Przyznam szczerze, pomijając poziom emocjonalny, że nie za bardzo rozumiem dlaczego mimo poronień (czy poronienie nie odnosi się do człowieka? No że jak już poronienie, to musiał być człowiek? Ale jeżeli nie, to): nie cieszy się matka i ojciec, że jednak człowiek, bo mimo że tu na ziemi niedane było poznawać się, to jednak jest jeszcze nadzieja, że w niebie spotkamy się. Ok, rozumiem, rzeczywiście ktoś niewierzący może mieć z tym bardzo przytłaczający problem. Ale z drugiej strony, mam wrażenie że ogromna część tych co za aborcją są niewierzący. I nie traktują istoty ludzkiej jako niepowtarzalnej, wyjątkowej, więc raczej z automatu nalężącej się jej życie, a bardziej traktują jak rzecz o której można zadecydować jak się decyduje o rzeczy.

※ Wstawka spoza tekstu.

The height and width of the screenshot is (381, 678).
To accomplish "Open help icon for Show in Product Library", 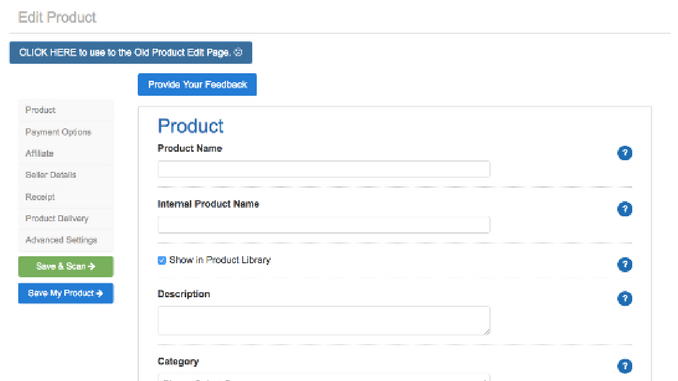I will [624, 265].
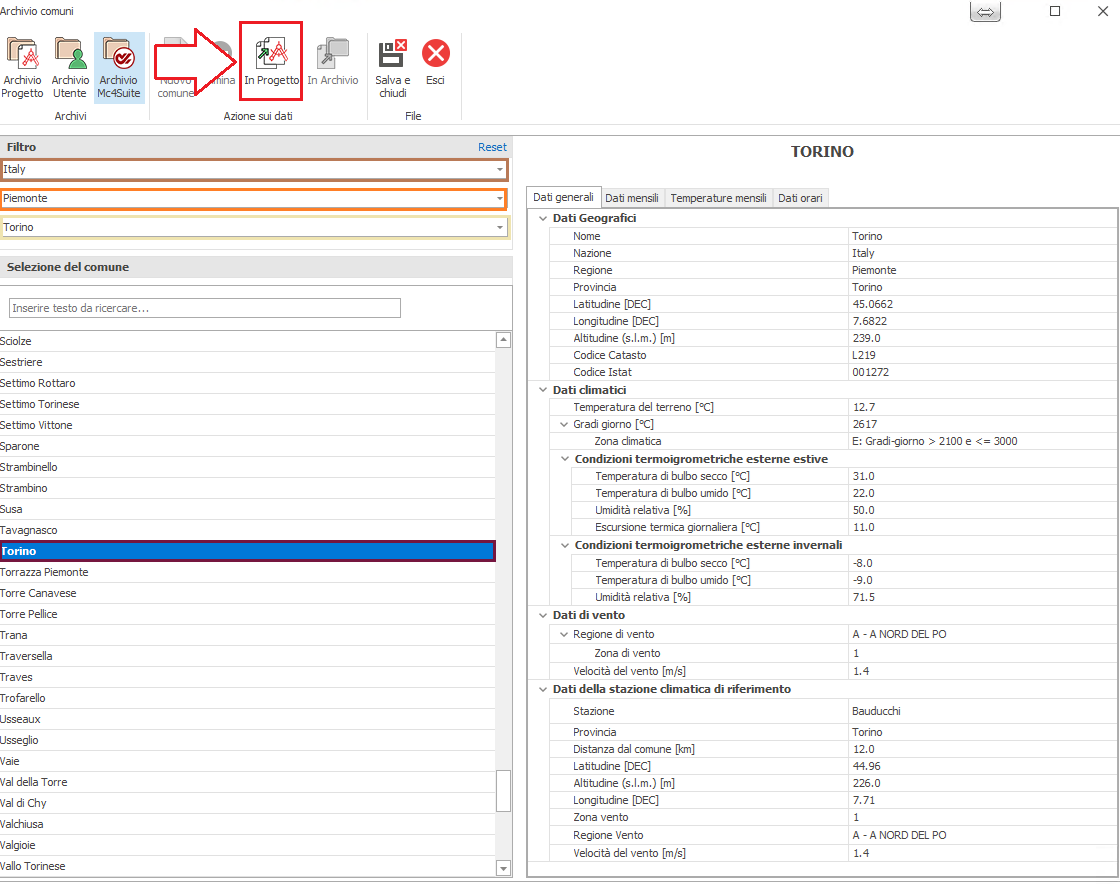Screen dimensions: 1120x884
Task: Select Settimo Torinese in the comune list
Action: [x=40, y=404]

Więc może i tak samo z poronieniem, gdy ktoś niewierzący? Oczywiście chodzi mi o człowieka świadomie wierzącego i świadomie niewierzącego. Ale to może już zbyt odbiegam od tematu.

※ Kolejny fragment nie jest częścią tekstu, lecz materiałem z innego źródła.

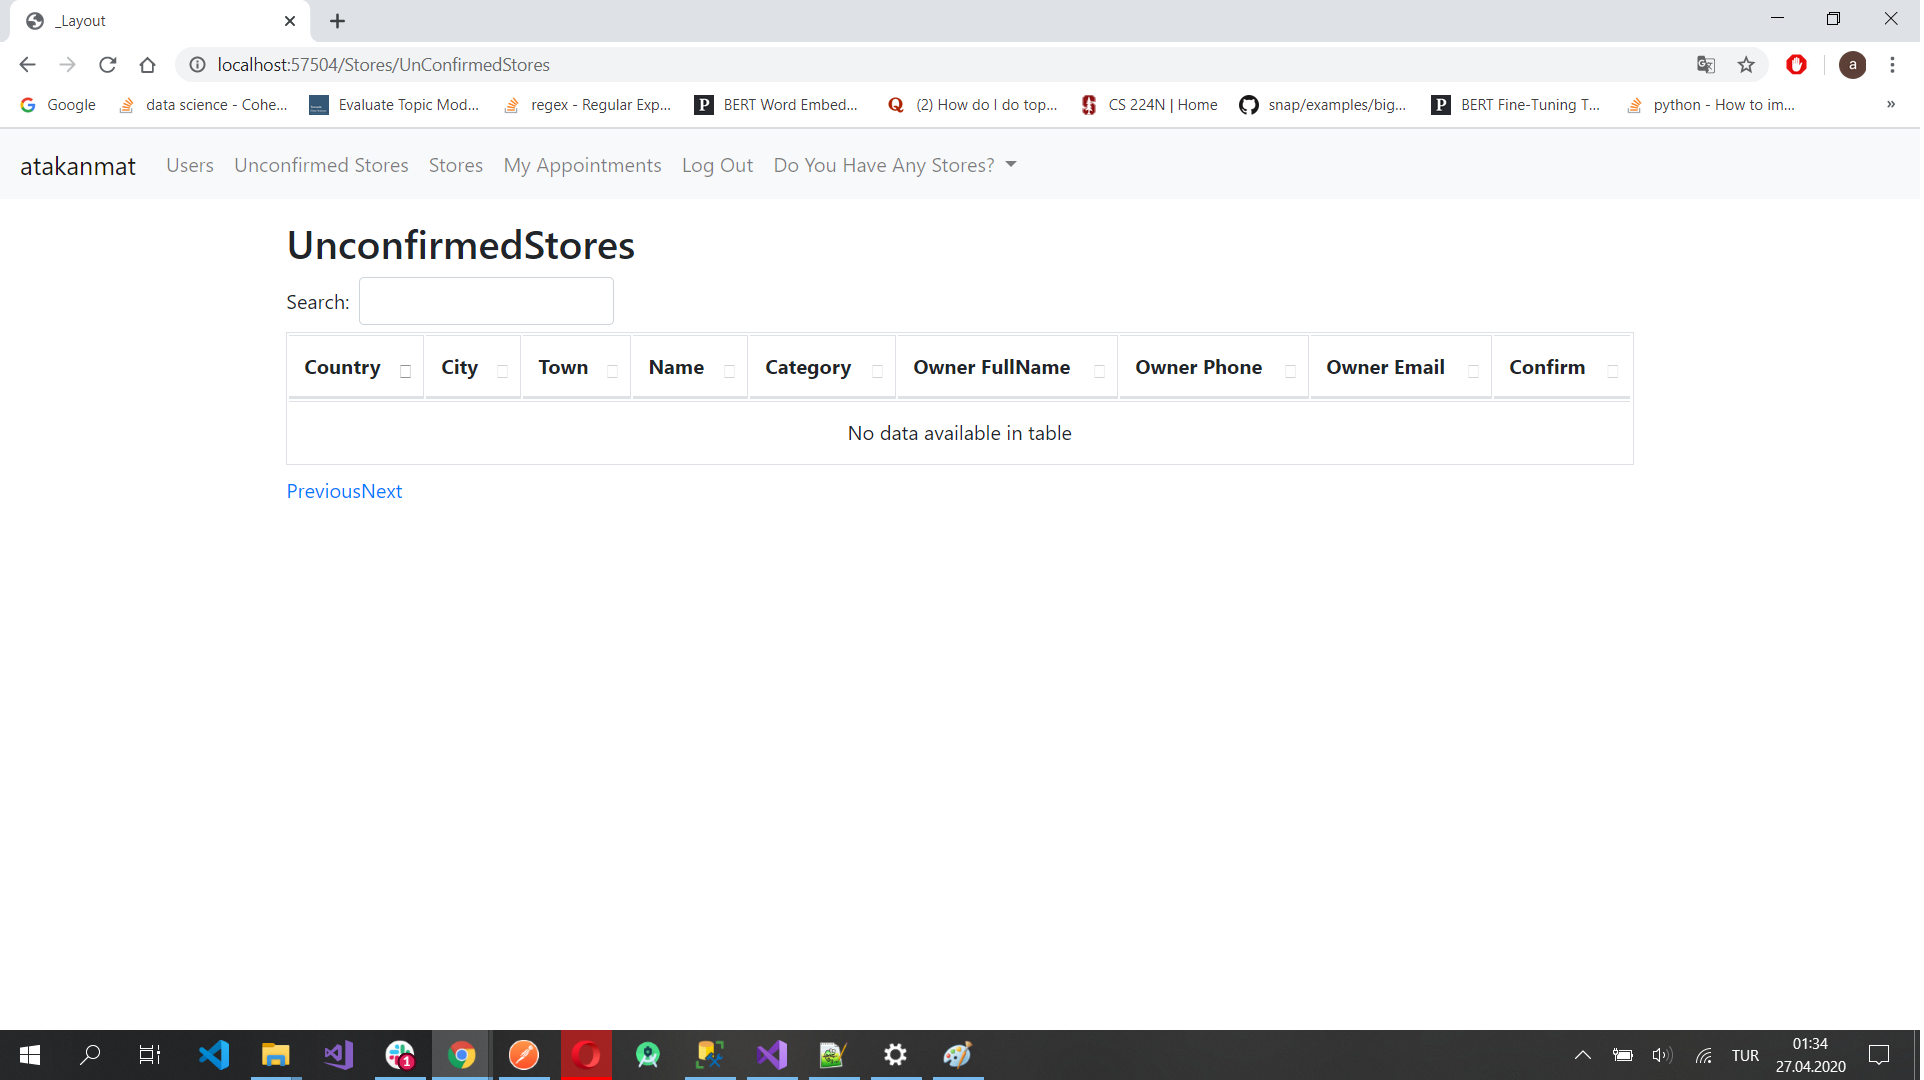Sort the table by the Category column
1924x1080 pixels.
[809, 368]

Oczywiste że każdy ma prawo do własnych poglądów, ale każdy ma też obowiązek ponoszenia odpowiedzialności za to co wynika z tych własnych poglądów. Czy nie uważasz?
"I nie wiem czy definicje medyczne, które są całkowicie poprawnymi z perspektywy tego, jak to wygląda technicznie, powinny być uznawane za "dziwne". Raczej bym powiedziała, że to nie o dziwności definicji świadczy a o ignorancji tego, kto je podważa tylko dlatego, że się ze światopoglądem nie zgadzają."

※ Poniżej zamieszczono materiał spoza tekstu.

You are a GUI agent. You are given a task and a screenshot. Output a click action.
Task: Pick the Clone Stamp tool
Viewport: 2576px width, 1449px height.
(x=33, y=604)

Definicja określa poznaną/ odkrytą rzeczywistość w sposób teoretyczny i praktyczny (w uznaniu o prawdę obiektywną), czy najpierw jest wytworzona definicja według własnego widzimisię (i to w uznaniu że prawda jest relatywna)? Bo jedna definicja będzie poprawna i sprzyjać , a druga będzie tworzyć ideologię i utrudniać wolne i odpowiedzialne życie.
Posługuję się logiką w oparciu o ogólnie dostępną wiedzę z nauk medycznych. Co tu jest z mojego światopoglądu? A Ci którzy się do tej pory udzielili w temacie, prawda jest taka, że nie podali argumentów pozwalających zmienić zdanie na temat tego od którego momentu zaczyna się już życie ludzkie i w związku z tym ciąża/stan błogosławiony-jak to człowiek raczej wierzący też wyraża.